--- START Document excerpt ---
# Can I use reptile wood in a fish tank?



## rebel2004nay (Dec 3, 2008)

At my local LFS, they have a big mixed pile of wood. There is this one piece that is particularly awesome. It is large, fairly light in color, and it is all twisty. However, it is intended for use in a reptile tank.

Could a piece of wood like this go in a fish tank? I am willing to soak it in water for a while if necessary. Would it decompose quickly or stay together for a while?

I wish I could tell you more about it. I don't know what kind of wood it is and I don't have a pic...in fact, I am about a 4 hour drive away from my LFS right now (visiting family for the holidays).


----------



## ictoae (May 17, 2008)

I've had a piece in my tank for over a year now that I stole from a snake cage at a LFS. It took about 4-5 months before my tank stopped looking like iced tea (tanins), but it still looks good, my bristlenose and acei are always picking at it but they don't really seem to be damaging it noticeably.


----------



## tawbrey863 (Nov 21, 2008)

Im actually soaking a piece of wood right now..lol. The thing I would worry about, is will it sink? Uusally wood made special for fish tank is a very dense wood. If you got it, you would of course half to soak it for a few weeks, but if it doesnt sink, you could hold it down with something... :thumb:


----------



## rebel2004nay (Dec 3, 2008)

Well I do have a piece of slate that I could silicon to the bottom of it, if I decide to buy it. That might work.


----------



## ed lemmon (Feb 14, 2003)

Better make sure that it has never been used in a reptile tank. It'll kill your fish if you don't bleach it. Some LPS's will display wood that is for sale in a display tank, sell the reptile on display and possibly use the tank for a different specemin and return the wood to the shelf. :roll:


----------



## CalvusCali (Jan 3, 2009)

It takes a long time to soak, i found it easier depending on size to boil it, then soak it, soak time is shorter and it wont make the water as acidic.


----------
--- END Document excerpt ---
--- START Data segment ---
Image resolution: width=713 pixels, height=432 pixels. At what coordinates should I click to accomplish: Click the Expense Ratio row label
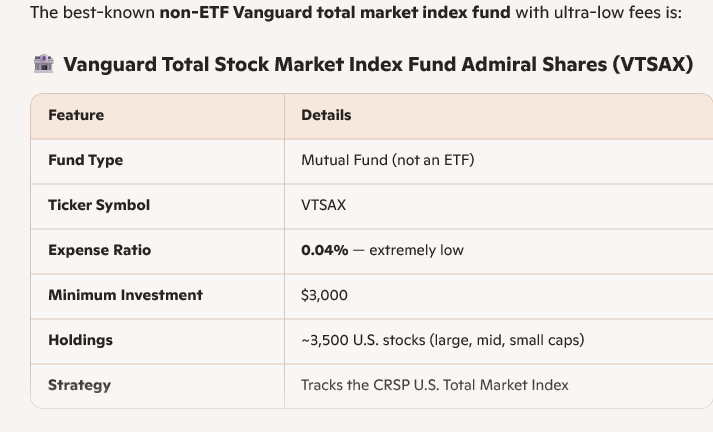(99, 250)
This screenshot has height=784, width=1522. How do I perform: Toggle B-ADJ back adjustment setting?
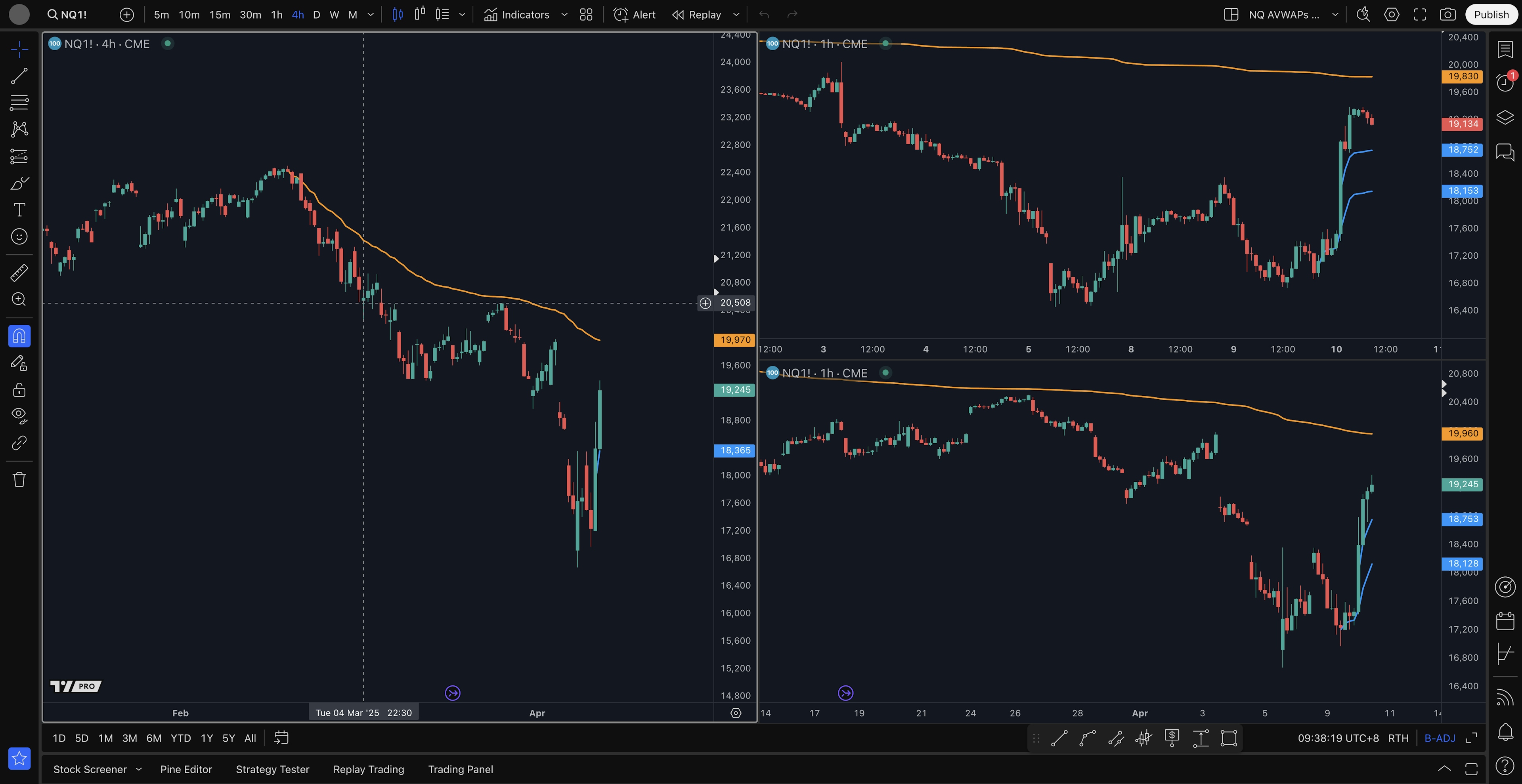click(x=1440, y=738)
--- END Data segment ---
◆ Directives ◆
A. Quote the passage from the thread about using reptile wood in a fish tank, starting at "Could a piece" and ending at "for the holidays).".
B. Name every distinct username that posts in the thread about using reptile wood in a fish tank, listing each one once.

◆ Answers to the exercises ◆
A.
Could a piece of wood like this go in a fish tank? I am willing to soak it in water for a while if necessary. Would it decompose quickly or stay together for a while?

I wish I could tell you more about it. I don't know what kind of wood it is and I don't have a pic...in fact, I am about a 4 hour drive away from my LFS right now (visiting family for the holidays).

B.
rebel2004nay
ictoae
tawbrey863
ed lemmon
CalvusCali